*** Text excerpt ***

(CNN) -- There was a time when "American Idol" was unstoppable in the ratings.
For the past several years, Tuesday and Wednesday nights have been destination television for millions as they watched and voted for their favorite contestant.
The formula was fairly simple: Take a host of hopefuls, add in a goofy, yet nurturing judge (Paula Abdul), a slang-spewing, middle-of-the-road one (Randy Jackson), a tyrant (Simon Cowell), and a pearly toothed host (Ryan Seacrest) and watch the Nielsen numbers bubble -- sometimes more than 30 million viewers an episode, unheard-of numbers in these thinly sliced audience days.
But this season, the show's ninth, things have changed. Abdul is gone and the buzz continues to build that Cowell is soon to follow. The ratings, after peaking in the sixth season, have declined.
Just one season after many fans expressed their displeasure at the addition of fourth judge Kara DioGuardi, the announcement that comedienne/talk show host Ellen DeGeneres would take over Abdul's seat was met with less than overwhelming enthusiasm.
Could it be that the reign of "Idol" may be drawing to a close?

***

◆ **Direction 1**: According to the American Idol article, in which season did the show's ratings peak?

*** Rows ***

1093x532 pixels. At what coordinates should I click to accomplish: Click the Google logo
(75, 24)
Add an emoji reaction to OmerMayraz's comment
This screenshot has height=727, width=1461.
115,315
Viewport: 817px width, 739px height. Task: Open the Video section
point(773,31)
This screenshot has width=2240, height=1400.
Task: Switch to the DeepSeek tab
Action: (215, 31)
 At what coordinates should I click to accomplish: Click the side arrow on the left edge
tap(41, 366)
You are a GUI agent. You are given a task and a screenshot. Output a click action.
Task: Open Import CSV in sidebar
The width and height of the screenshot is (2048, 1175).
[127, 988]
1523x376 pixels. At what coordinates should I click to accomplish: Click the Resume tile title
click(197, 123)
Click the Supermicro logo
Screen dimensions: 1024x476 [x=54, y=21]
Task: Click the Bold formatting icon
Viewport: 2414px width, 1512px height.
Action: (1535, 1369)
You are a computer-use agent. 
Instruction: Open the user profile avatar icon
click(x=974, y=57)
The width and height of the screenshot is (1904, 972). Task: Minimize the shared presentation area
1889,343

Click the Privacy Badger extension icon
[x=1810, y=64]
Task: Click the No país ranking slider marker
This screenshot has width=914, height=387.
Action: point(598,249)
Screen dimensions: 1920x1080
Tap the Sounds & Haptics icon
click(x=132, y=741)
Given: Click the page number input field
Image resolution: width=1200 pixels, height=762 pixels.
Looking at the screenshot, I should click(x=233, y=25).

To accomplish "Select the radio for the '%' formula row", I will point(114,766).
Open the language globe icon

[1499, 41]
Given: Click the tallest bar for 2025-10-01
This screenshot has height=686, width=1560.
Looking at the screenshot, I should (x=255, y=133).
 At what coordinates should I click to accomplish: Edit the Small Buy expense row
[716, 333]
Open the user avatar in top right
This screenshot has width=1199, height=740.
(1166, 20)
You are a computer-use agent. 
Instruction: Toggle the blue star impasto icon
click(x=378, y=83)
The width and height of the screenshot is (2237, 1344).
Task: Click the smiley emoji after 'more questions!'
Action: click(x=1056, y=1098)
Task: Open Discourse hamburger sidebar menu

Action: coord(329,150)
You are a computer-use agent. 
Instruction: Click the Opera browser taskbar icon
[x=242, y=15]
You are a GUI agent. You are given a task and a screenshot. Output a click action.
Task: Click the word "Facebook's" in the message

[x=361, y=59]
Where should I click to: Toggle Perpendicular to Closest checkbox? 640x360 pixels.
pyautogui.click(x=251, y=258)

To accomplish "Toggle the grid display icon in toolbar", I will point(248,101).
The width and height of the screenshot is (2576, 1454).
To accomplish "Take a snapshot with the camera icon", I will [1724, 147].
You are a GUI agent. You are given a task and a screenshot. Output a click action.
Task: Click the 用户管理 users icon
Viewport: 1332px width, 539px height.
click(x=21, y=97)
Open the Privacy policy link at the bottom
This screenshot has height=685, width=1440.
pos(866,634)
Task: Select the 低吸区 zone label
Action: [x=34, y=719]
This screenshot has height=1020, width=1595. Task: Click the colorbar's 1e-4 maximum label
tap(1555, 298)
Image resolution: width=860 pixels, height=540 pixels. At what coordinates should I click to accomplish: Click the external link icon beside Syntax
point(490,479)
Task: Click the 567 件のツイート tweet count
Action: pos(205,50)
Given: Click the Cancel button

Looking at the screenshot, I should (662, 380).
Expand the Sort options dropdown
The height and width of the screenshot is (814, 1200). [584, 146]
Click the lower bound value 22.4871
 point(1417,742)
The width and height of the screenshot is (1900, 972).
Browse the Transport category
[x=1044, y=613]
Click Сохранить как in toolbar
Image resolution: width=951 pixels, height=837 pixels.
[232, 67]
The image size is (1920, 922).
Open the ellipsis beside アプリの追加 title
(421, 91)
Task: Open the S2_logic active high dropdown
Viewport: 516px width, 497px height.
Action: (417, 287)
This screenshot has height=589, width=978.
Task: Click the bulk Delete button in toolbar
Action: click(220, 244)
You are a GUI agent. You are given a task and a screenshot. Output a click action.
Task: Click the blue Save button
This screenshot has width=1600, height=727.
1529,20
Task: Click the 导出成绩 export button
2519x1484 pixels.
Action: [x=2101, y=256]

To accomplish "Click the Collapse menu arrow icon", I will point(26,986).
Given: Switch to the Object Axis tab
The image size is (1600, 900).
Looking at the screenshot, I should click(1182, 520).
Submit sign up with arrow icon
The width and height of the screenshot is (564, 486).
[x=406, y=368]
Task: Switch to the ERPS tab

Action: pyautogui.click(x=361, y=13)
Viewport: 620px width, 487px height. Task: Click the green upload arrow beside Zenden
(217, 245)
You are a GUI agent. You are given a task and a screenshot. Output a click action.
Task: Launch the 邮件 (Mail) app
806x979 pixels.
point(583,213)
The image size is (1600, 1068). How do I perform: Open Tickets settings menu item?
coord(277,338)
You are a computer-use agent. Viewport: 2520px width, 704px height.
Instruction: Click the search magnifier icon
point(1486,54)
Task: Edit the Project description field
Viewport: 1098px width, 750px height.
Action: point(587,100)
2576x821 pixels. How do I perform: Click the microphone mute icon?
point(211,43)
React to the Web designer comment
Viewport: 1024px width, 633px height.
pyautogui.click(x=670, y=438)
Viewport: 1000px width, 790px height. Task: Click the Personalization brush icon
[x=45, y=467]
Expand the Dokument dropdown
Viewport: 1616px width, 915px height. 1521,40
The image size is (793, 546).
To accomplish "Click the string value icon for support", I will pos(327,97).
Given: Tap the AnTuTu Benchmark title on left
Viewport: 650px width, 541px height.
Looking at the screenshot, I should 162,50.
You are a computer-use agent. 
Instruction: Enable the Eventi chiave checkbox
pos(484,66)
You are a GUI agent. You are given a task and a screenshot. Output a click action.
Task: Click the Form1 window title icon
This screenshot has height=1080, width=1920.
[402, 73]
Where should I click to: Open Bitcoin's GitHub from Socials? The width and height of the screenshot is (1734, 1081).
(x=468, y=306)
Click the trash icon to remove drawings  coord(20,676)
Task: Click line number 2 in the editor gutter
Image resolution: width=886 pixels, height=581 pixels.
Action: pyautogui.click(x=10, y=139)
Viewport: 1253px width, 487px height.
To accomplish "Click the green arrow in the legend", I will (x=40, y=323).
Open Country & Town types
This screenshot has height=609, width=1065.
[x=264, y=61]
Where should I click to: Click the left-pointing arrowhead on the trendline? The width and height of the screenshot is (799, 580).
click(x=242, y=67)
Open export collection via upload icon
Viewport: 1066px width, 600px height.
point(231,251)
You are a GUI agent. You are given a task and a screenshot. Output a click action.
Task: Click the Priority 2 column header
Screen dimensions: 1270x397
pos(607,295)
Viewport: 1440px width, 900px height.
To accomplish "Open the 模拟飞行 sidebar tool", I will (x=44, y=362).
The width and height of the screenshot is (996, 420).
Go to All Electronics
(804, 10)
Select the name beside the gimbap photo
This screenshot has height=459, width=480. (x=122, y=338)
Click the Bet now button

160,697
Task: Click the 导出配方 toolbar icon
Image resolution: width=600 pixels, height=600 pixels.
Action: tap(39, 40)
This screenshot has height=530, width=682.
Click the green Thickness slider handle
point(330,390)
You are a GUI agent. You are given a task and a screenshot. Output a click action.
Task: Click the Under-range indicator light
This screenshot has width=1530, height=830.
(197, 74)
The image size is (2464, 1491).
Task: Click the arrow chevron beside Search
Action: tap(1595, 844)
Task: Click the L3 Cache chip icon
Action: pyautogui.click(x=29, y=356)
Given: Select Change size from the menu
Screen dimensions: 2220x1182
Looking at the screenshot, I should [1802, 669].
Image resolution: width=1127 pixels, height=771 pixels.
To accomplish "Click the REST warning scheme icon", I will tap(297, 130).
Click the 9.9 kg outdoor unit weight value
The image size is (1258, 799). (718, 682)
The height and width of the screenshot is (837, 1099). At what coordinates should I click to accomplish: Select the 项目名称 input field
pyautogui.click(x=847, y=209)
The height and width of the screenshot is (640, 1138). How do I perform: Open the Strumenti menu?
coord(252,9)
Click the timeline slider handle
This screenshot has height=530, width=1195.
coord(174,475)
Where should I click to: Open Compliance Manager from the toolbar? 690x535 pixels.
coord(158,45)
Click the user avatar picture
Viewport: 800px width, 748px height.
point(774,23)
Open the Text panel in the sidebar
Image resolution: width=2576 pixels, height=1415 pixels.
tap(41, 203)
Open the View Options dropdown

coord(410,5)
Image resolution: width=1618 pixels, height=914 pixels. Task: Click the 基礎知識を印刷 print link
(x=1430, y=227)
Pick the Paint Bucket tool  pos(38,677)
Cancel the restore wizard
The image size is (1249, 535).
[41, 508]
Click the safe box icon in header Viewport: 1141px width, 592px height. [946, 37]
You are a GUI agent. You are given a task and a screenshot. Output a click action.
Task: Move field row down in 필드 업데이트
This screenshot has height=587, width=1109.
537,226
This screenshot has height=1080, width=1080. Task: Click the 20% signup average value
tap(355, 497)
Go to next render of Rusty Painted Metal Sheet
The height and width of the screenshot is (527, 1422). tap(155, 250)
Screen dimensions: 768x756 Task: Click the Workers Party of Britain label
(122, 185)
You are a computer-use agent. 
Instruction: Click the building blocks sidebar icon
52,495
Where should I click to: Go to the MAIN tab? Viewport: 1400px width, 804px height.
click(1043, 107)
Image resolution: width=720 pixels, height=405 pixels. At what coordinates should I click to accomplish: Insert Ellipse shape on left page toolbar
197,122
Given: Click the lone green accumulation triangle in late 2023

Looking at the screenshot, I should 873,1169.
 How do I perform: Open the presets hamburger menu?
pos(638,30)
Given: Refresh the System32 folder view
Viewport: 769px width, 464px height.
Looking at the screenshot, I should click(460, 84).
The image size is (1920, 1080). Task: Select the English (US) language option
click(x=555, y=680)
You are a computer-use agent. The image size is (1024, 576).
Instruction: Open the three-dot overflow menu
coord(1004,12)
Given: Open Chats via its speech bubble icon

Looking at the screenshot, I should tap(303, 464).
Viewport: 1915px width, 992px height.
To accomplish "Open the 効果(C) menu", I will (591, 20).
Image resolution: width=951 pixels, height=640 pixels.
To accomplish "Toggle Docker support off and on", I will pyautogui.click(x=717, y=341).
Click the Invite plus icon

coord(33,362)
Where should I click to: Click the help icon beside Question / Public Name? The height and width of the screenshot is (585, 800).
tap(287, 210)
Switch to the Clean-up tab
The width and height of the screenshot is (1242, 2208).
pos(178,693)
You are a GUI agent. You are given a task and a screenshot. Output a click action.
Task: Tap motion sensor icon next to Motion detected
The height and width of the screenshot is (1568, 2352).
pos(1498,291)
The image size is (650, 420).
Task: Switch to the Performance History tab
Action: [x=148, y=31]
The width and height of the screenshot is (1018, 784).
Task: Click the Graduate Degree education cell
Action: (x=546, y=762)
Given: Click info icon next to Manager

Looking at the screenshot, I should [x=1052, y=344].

***

◆ **Direction 2**: Rewrite the records from their start down to the line containing "click(x=974, y=57)", swapping "Viewport" for "Window" and leaving everything else as it is.

◆ **Exercise response 1**: The sixth season.

◆ **Exercise response 2**:
1093x532 pixels. At what coordinates should I click to accomplish: Click the Google logo
(75, 24)
Add an emoji reaction to OmerMayraz's comment
This screenshot has height=727, width=1461.
115,315
Window: 817px width, 739px height. Task: Open the Video section
point(773,31)
This screenshot has width=2240, height=1400.
Task: Switch to the DeepSeek tab
Action: (215, 31)
 At what coordinates should I click to accomplish: Click the side arrow on the left edge
tap(41, 366)
You are a GUI agent. You are given a task and a screenshot. Output a click action.
Task: Open Import CSV in sidebar
The width and height of the screenshot is (2048, 1175).
[127, 988]
1523x376 pixels. At what coordinates should I click to accomplish: Click the Resume tile title
click(197, 123)
Click the Supermicro logo
Screen dimensions: 1024x476 [x=54, y=21]
Task: Click the Bold formatting icon
Window: 2414px width, 1512px height.
Action: (1535, 1369)
You are a computer-use agent. 
Instruction: Open the user profile avatar icon
click(x=974, y=57)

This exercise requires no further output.